O  título de 2020 foi concedido pelo Guinness Book

Minas Gerais está mais uma vez no Guinness Book. Nessa quarta-feira (15/07), a  chapa de fígado com jiló do Festival Cultural do Mercado Central feita em 2018, foi considerada a maior do mundo. A proeza é fruto do emprenho de 12 chefs de Belo Horizonte. A chapa, com 16 metros de extensão, só garantiu o título neste ano (2020). Ela foi montada na avenida Augusto de Lima, e operada por dezenas de chefs, contando também com a participação de alunos e professores do curso de Gastronomia do Centro Universitário Una. 

A professora da Una Rosilene Campolina foi a única chef mulher a participar da chapa. “Foi uma sensação de orgulho e ao mesmo tempo de responsabilidade, porque representei o segmento feminino dentro da gastronomia, que muitas vezes é esquecido. Tive que ‘dar conta do recado’ por estar ao lado de vários outros chefs que são grandes nomes da gastronomia”, conta.

Um dos principais pontos para conquista do título, era valorizar a cultura e a gastronomia local, fomentando o uso de ingredientes regionais, como explica o chef Michel Douglas Duda, que participou do evento ainda enquanto aluno. “Foi uma sensação maravilhosa, senti que além de representar nosso país, estava valorizando meu estado, minha cultura e minhas raízes através da gastronomia. Hoje, vejo como grande importância, pois conquistamos com um recorde muito difícil de ser quebrado, porque pra mim não são só números, trata-se da valorização da cultura alimentar do nosso berço que é Minas gerais”, diz.

Para os especialistas, o título de maior chapa de fígado com jiló do mundo concedido pelo Guinness Book gera reconhecimento profissional e da cultura local, uma vez que cria uma repercussão mundial, proporcionando uma posição de abertura, potencializando o turismo, fomentando a economia e valorizando ainda mais a gastronomia mineira. “Enquanto docente, avalio o reconhecimento como uma forte referência para os alunos, mostrando-os como algo ‘nosso’, genuíno, que muitas vezes é popular, mas pode se tornar sofisticado”, completa Rosilene.

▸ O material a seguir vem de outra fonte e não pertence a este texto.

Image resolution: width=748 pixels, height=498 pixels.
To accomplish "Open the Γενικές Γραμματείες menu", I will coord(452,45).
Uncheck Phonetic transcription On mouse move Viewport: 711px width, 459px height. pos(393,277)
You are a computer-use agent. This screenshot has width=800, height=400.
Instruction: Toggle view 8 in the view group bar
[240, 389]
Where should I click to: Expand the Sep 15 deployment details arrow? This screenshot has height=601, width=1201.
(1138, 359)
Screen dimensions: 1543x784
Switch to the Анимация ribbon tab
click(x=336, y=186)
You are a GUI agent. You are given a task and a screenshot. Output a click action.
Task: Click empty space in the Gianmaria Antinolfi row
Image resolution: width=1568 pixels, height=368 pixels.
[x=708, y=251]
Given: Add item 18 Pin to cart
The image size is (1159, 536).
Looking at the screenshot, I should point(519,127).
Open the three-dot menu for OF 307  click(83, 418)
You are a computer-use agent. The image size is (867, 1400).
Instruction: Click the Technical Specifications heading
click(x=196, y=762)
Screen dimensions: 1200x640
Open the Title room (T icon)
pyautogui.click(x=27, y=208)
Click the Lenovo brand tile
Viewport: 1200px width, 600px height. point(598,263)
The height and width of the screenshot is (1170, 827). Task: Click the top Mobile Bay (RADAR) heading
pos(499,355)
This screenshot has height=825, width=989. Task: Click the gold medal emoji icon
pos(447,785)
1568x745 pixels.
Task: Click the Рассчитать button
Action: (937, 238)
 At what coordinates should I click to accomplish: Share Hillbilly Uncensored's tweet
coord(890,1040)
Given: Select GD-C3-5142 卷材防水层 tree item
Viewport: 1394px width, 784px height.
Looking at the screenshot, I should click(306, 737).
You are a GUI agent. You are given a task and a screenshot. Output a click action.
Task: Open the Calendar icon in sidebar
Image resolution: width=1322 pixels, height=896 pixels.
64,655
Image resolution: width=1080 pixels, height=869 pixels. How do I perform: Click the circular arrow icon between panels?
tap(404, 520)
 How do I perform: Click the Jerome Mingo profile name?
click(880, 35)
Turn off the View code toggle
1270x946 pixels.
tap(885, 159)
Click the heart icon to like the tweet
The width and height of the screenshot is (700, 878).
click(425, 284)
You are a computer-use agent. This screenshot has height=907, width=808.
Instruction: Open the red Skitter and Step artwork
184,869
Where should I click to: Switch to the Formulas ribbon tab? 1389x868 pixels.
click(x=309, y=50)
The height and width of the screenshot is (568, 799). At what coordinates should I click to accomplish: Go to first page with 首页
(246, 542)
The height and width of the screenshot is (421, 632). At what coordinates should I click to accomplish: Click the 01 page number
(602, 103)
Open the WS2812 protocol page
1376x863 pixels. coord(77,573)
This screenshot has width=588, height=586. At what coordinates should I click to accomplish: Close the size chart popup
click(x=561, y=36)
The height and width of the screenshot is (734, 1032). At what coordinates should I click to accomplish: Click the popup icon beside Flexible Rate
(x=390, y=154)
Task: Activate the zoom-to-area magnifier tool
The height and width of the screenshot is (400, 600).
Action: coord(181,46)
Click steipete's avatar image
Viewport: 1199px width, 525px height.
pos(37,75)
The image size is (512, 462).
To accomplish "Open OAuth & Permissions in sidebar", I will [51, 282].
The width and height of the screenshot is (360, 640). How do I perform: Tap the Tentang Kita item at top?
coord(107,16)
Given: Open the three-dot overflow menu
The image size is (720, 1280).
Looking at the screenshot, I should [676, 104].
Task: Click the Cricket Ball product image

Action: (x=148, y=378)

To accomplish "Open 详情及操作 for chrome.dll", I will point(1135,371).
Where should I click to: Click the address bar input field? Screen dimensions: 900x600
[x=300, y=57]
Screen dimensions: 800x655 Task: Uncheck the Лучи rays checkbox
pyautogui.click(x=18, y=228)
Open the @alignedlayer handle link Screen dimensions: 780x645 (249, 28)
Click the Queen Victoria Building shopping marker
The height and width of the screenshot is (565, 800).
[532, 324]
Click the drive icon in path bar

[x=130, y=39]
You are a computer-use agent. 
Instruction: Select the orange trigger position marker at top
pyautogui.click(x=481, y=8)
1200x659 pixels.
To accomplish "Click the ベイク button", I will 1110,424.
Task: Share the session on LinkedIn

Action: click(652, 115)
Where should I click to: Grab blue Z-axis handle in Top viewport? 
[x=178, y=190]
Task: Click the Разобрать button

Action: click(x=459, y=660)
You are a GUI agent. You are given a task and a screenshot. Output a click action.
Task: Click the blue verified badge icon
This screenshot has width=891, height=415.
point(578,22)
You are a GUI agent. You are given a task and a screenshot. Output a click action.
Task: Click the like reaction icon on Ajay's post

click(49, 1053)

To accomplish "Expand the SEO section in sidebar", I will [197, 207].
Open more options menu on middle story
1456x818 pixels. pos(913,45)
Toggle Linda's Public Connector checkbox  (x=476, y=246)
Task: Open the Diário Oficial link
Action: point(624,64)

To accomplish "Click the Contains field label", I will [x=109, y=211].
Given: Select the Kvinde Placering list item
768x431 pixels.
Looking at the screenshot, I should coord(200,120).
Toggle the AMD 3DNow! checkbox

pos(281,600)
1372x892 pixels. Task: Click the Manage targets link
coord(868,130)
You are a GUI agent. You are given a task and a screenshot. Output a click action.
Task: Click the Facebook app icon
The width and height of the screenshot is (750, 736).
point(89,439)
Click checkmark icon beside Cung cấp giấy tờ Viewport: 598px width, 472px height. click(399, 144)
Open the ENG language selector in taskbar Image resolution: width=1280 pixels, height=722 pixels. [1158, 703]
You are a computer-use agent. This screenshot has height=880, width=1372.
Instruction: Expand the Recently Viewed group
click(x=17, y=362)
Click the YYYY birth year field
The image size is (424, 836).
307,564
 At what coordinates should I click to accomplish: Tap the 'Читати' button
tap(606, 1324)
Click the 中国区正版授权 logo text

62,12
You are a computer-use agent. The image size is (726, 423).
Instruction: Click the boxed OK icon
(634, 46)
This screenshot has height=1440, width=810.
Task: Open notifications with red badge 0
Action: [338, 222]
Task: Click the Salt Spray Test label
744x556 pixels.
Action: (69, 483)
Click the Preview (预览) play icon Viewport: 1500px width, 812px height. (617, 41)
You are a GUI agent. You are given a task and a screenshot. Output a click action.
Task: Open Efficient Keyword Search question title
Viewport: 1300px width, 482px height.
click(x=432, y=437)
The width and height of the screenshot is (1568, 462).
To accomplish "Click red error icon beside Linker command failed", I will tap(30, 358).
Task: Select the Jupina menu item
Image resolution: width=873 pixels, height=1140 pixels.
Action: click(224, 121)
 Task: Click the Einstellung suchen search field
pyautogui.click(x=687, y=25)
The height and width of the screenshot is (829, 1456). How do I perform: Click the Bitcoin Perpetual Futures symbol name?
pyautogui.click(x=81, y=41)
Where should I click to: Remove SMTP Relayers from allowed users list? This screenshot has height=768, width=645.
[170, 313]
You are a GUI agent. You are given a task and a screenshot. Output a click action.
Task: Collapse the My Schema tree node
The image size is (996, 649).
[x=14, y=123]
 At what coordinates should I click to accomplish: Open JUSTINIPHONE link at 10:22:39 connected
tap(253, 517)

Nomes da gastronomia mineira, como Flávio Trombino (Xapuri), Edson Puiati (Coordenador do curso de Gastronomia Una), Eduardo Avelar (Territórios Gastronômicos), Rosilene Campolina (Docente na Una e administradora do portal Chef a Chef), Marcos Proença (Patorroco), Jaime Solares (Borracharia), Ivo Faria (Vecchio Sogno), Rodrigo Zarife (Ro.ZA Gastronomia), Ilmar Antônio de Jesus (Casa Cheia), Valdez Maranhão (Buteco do Maranhão), Ronaldo Marques da Silva (Bar Fortaleza) e Wellington Paulo Nunes (Bar da Lora), foram os chefs responsáveis pela chapa.